- Work required
Every line in the listing below that holds the word "agent" should be returned.
::: Source material
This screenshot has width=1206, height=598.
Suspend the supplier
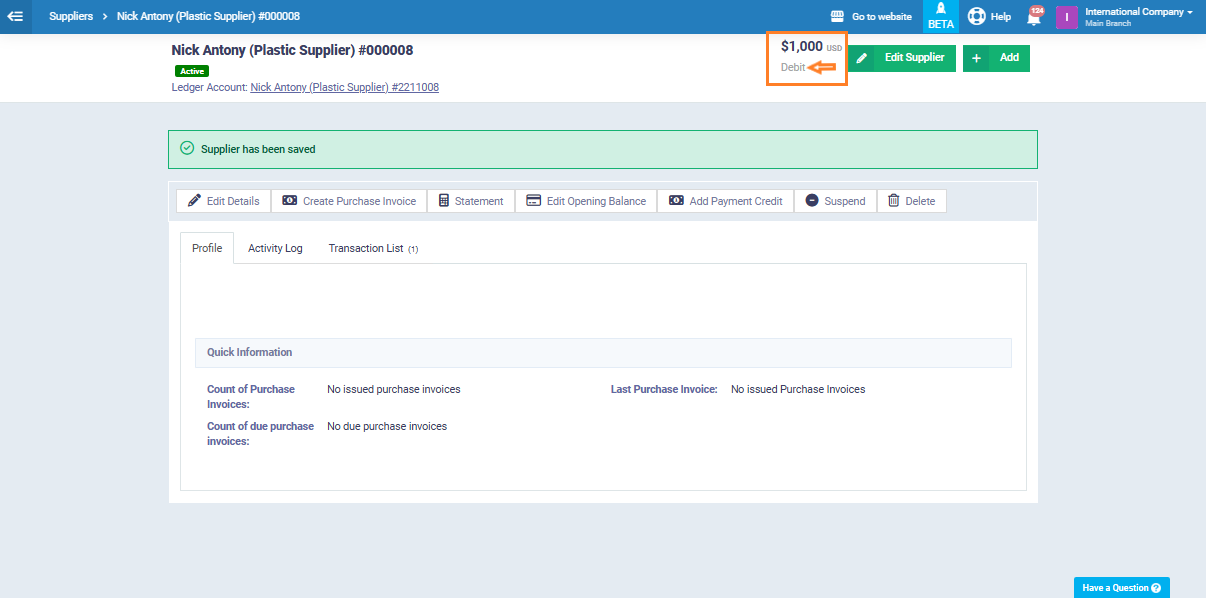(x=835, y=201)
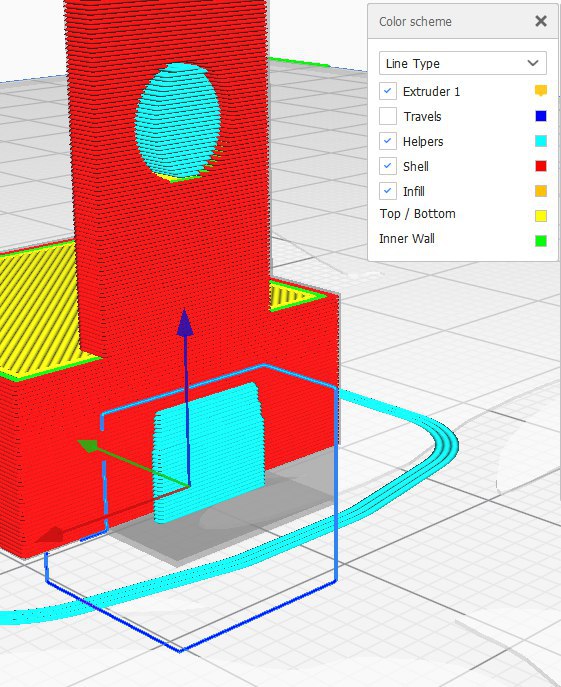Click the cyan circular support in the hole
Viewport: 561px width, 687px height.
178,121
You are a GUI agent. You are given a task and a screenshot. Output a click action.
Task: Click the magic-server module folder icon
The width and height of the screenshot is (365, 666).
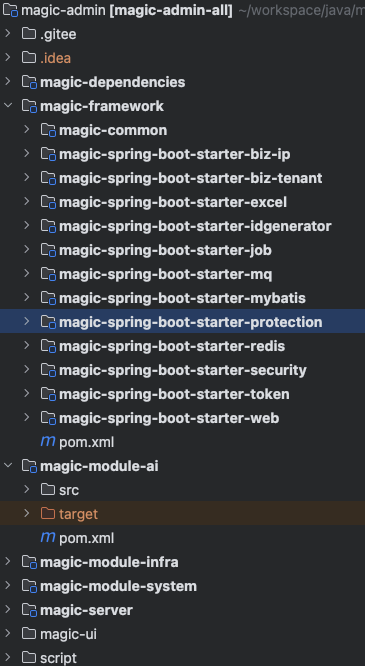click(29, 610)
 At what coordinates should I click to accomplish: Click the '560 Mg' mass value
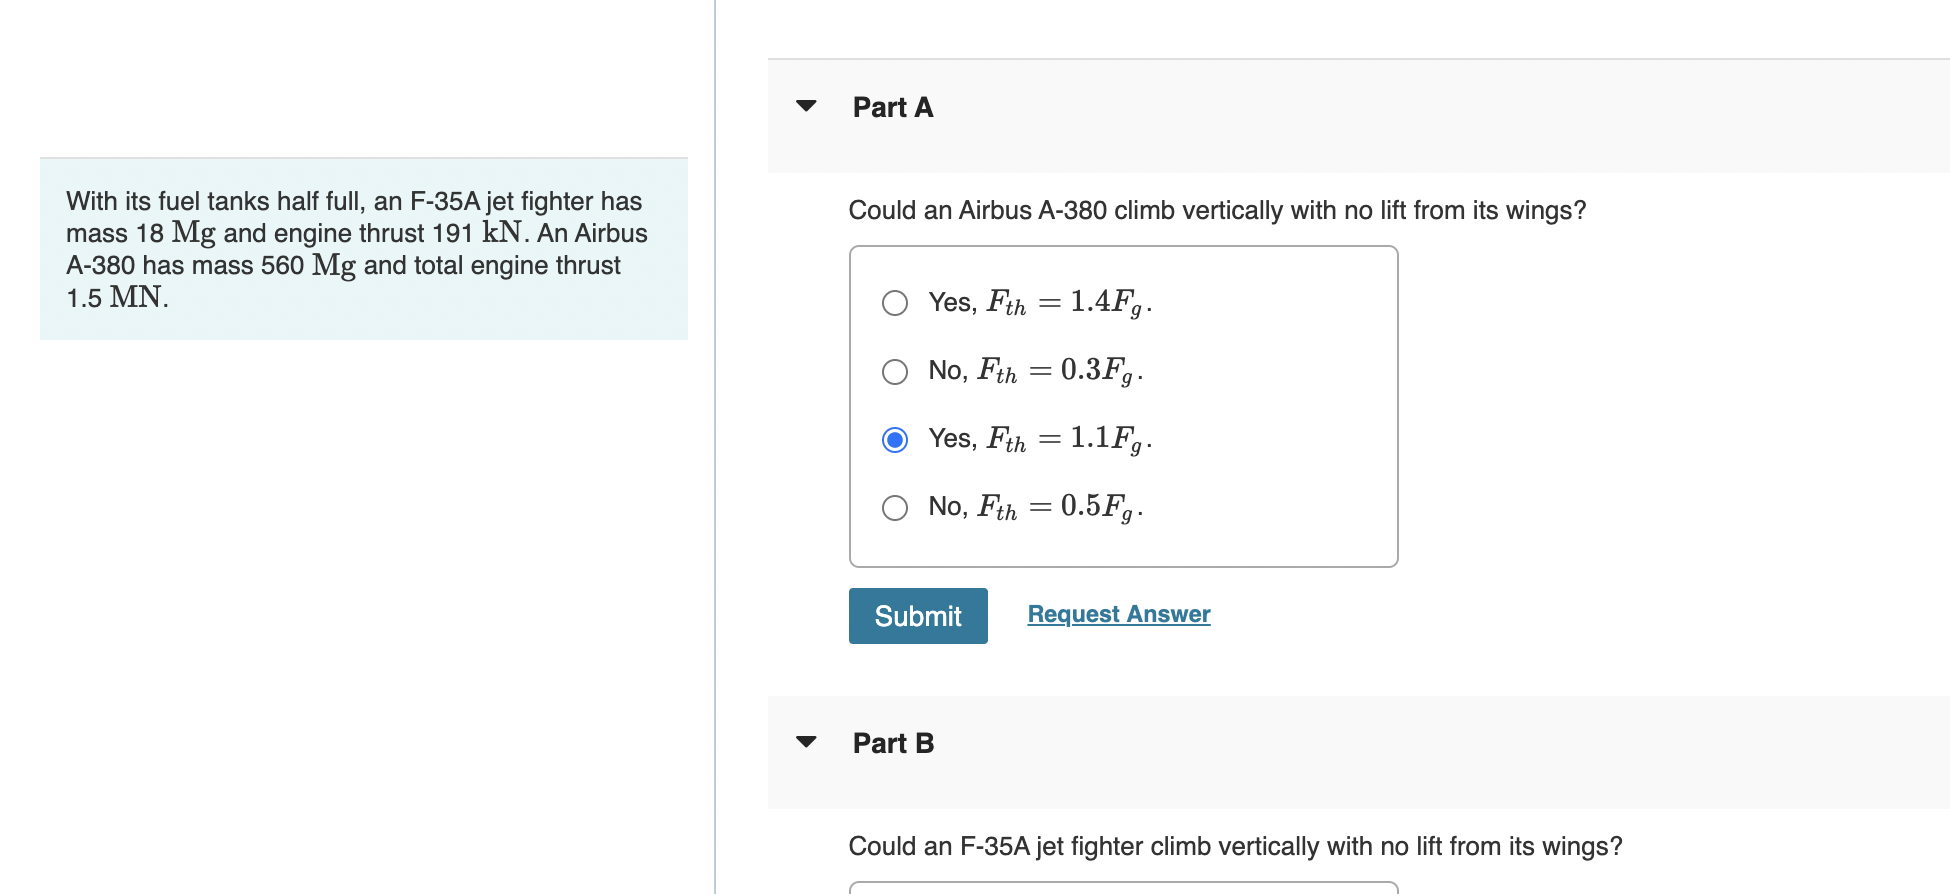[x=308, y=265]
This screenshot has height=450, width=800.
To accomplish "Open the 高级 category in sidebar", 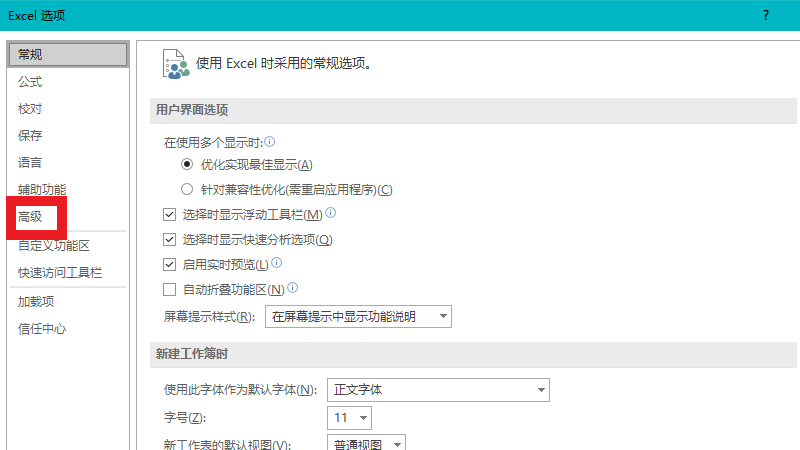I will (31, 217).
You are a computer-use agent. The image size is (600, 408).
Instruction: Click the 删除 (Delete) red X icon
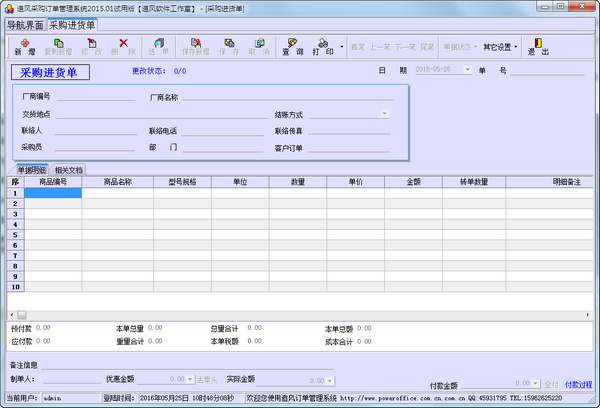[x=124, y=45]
::::::
- Response area
You are a GUI agent. You are given a task and a screenshot. Output a click action.
You are a computer-use agent. The image size is (600, 408).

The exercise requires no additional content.